--- To do ---
Repeat every line of the material below exactly.

Available records below:

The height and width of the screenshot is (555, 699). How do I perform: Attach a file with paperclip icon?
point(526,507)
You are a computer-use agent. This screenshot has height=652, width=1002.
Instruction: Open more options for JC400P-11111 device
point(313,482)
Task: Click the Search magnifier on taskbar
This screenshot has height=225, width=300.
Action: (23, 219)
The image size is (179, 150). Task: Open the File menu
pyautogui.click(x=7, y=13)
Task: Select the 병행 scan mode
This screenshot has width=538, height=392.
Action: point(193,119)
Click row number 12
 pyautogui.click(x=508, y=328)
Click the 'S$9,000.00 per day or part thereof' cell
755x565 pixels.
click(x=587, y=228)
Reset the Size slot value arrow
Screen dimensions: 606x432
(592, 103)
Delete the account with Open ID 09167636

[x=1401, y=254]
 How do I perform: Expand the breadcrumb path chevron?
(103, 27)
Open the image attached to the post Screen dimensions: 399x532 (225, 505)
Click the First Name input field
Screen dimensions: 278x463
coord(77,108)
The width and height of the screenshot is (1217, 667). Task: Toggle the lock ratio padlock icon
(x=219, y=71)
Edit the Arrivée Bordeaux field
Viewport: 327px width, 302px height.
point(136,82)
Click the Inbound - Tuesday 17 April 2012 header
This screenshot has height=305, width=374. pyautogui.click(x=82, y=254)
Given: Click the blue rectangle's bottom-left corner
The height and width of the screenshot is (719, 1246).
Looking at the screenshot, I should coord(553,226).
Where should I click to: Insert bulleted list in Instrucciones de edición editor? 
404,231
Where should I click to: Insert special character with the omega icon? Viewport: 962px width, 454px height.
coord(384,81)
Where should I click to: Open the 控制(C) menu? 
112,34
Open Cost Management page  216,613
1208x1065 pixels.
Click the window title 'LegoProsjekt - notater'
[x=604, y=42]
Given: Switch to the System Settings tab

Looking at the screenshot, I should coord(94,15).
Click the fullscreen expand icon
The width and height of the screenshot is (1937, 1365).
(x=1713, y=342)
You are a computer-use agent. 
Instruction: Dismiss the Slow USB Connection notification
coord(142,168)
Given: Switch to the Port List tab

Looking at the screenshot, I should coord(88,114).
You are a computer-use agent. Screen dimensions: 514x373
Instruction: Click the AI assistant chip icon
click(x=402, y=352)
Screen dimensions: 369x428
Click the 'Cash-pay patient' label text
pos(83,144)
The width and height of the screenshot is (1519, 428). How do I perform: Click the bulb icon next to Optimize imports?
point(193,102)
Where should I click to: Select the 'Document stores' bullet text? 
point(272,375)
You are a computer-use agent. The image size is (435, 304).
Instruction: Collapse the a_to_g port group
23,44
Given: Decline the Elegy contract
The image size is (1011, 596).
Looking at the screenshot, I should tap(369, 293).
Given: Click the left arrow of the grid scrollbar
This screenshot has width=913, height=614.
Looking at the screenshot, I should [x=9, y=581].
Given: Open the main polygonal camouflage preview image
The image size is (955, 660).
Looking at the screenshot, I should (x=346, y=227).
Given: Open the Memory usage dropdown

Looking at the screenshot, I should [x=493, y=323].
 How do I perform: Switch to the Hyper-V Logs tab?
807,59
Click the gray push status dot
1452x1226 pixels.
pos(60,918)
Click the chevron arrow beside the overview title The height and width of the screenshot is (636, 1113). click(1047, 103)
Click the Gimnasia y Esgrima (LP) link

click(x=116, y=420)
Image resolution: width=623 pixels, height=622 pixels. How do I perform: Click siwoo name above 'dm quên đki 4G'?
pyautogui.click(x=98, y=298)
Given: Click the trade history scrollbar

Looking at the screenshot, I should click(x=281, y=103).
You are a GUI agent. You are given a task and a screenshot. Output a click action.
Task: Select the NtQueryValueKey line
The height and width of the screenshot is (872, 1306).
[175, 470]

End of Available records.

--- Answer to the problem ---
The height and width of the screenshot is (555, 699). How do I perform: Attach a file with paperclip icon?
point(526,507)
You are a computer-use agent. This screenshot has height=652, width=1002.
Instruction: Open more options for JC400P-11111 device
point(313,482)
Task: Click the Search magnifier on taskbar
This screenshot has height=225, width=300.
Action: (23, 219)
The image size is (179, 150). Task: Open the File menu
pyautogui.click(x=7, y=13)
Task: Select the 병행 scan mode
This screenshot has width=538, height=392.
Action: point(193,119)
Click row number 12
 pyautogui.click(x=508, y=328)
Click the 'S$9,000.00 per day or part thereof' cell
755x565 pixels.
click(x=587, y=228)
Reset the Size slot value arrow
Screen dimensions: 606x432
(592, 103)
Delete the account with Open ID 09167636

[x=1401, y=254]
 How do I perform: Expand the breadcrumb path chevron?
(103, 27)
Open the image attached to the post Screen dimensions: 399x532 (225, 505)
Click the First Name input field
Screen dimensions: 278x463
coord(77,108)
The width and height of the screenshot is (1217, 667). Task: Toggle the lock ratio padlock icon
(x=219, y=71)
Edit the Arrivée Bordeaux field
Viewport: 327px width, 302px height.
point(136,82)
Click the Inbound - Tuesday 17 April 2012 header
This screenshot has height=305, width=374. pyautogui.click(x=82, y=254)
Given: Click the blue rectangle's bottom-left corner
The height and width of the screenshot is (719, 1246).
Looking at the screenshot, I should coord(553,226).
Where should I click to: Insert bulleted list in Instrucciones de edición editor? 
404,231
Where should I click to: Insert special character with the omega icon? Viewport: 962px width, 454px height.
coord(384,81)
Where should I click to: Open the 控制(C) menu? 
112,34
Open Cost Management page  216,613
1208x1065 pixels.
Click the window title 'LegoProsjekt - notater'
[x=604, y=42]
Given: Switch to the System Settings tab

Looking at the screenshot, I should coord(94,15).
Click the fullscreen expand icon
The width and height of the screenshot is (1937, 1365).
(x=1713, y=342)
You are a computer-use agent. 
Instruction: Dismiss the Slow USB Connection notification
coord(142,168)
Given: Switch to the Port List tab

Looking at the screenshot, I should coord(88,114).
You are a computer-use agent. Screen dimensions: 514x373
Instruction: Click the AI assistant chip icon
click(x=402, y=352)
Screen dimensions: 369x428
Click the 'Cash-pay patient' label text
pos(83,144)
The width and height of the screenshot is (1519, 428). How do I perform: Click the bulb icon next to Optimize imports?
point(193,102)
Where should I click to: Select the 'Document stores' bullet text? 
point(272,375)
You are a computer-use agent. The image size is (435, 304).
Instruction: Collapse the a_to_g port group
23,44
Given: Decline the Elegy contract
The image size is (1011, 596).
Looking at the screenshot, I should tap(369, 293).
Given: Click the left arrow of the grid scrollbar
This screenshot has width=913, height=614.
Looking at the screenshot, I should [x=9, y=581].
Given: Open the main polygonal camouflage preview image
The image size is (955, 660).
Looking at the screenshot, I should (x=346, y=227).
Given: Open the Memory usage dropdown

Looking at the screenshot, I should [x=493, y=323].
 How do I perform: Switch to the Hyper-V Logs tab?
807,59
Click the gray push status dot
1452x1226 pixels.
pos(60,918)
Click the chevron arrow beside the overview title The height and width of the screenshot is (636, 1113). click(1047, 103)
Click the Gimnasia y Esgrima (LP) link

click(x=116, y=420)
Image resolution: width=623 pixels, height=622 pixels. How do I perform: Click siwoo name above 'dm quên đki 4G'?
pyautogui.click(x=98, y=298)
Given: Click the trade history scrollbar

Looking at the screenshot, I should click(x=281, y=103).
You are a GUI agent. You are given a task and a screenshot. Output a click action.
Task: Select the NtQueryValueKey line
The height and width of the screenshot is (872, 1306).
[175, 470]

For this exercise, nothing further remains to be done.